Studio Kreacji Ruchu Arlety Piotrowskiej zaprasza dzieci w piątek 21 lutego do nowej sali mieszczącej się w Jarocinie (os. Rzeczypospolitej 6) na balik karnawałowy, z którego dochód zostanie przeznaczony na operację Gabrysi Dutkiewicz.
Zabawę zaplanowano w godz. 17.00-19.00. Koszt udziału wynosi 25 zł od osoby, a w przypadku rodzeństw - 20 zł. W programie m.in. animacje, gry i zabawy taneczne oraz poczęstunek. Zapisy przyjmowane są pod nr. tel. 517/381-431 lub mailowo na adres: studiokreacjiruchu@gmail.com.

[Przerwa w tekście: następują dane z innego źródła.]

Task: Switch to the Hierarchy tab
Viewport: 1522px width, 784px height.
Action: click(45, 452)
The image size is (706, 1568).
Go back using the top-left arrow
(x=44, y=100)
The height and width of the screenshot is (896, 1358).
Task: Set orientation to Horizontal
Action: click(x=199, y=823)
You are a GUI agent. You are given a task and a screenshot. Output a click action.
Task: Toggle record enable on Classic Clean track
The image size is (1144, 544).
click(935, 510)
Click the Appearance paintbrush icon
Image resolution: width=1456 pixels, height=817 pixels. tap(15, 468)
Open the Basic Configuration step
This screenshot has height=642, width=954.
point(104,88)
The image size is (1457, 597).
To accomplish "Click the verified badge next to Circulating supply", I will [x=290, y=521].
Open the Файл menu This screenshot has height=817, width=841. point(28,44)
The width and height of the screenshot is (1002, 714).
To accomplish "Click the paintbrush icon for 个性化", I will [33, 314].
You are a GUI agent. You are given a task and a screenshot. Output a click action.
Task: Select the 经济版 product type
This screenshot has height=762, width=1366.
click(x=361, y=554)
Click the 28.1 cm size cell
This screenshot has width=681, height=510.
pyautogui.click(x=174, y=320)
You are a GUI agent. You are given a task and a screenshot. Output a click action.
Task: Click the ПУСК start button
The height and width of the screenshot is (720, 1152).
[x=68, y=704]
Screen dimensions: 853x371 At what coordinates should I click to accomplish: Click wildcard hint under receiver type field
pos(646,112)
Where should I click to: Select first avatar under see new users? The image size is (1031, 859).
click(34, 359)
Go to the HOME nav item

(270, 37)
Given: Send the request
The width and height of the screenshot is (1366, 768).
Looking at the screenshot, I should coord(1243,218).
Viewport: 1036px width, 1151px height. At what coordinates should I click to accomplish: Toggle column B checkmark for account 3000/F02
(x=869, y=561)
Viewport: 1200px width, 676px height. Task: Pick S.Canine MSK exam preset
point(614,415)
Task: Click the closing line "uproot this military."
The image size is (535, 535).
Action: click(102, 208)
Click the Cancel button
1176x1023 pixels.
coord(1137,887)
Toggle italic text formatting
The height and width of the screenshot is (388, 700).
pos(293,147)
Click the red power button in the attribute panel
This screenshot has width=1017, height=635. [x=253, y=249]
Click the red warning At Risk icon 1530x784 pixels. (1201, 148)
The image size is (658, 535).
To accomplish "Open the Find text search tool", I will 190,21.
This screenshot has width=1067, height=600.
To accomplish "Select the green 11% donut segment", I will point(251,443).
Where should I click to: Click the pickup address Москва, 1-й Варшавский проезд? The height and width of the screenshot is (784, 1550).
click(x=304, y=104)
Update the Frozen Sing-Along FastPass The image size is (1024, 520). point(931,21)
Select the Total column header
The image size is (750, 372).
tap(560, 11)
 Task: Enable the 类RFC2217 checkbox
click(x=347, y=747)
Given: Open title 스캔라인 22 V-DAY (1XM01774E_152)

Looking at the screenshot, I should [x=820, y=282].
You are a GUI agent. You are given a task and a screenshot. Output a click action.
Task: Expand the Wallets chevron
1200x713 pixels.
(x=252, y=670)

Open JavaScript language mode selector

Gabrysia Dutkiewicz ma 6 lat. Mieszka w Jarocinie. Urodziła się z bardzo rzadką wadą wrodzoną - brakiem małżowin usznych oraz zarośniętymi przewodami słuchowymi. Po konsultacjach z lekarzami ze Stanów Zjednoczonych okazało się, że niestety przewodów nie da się odtworzyć, ale możliwe jest wykonanie rekonstrukcji małżowin usznych. Potrzeba jednak ponad 500 tys. zł. W pomoc dziewczynce włączyło się bardzo wiele osób i instytucji. Oprócz zbiórki na siepomaga.pl, gdzie kwota wynosi obecnie 104 tys. zł, prowadzone są też licytacje na fb. Pieniądze dla Gabrysi zbierano też w przedszkolu "Marcinek", do którego 6-latka uczęszcza. Akcję charytatywną planuje też Szkolne Koło "Caritas" działające przy Szkole Podstawowej nr 2 w Jarocinie.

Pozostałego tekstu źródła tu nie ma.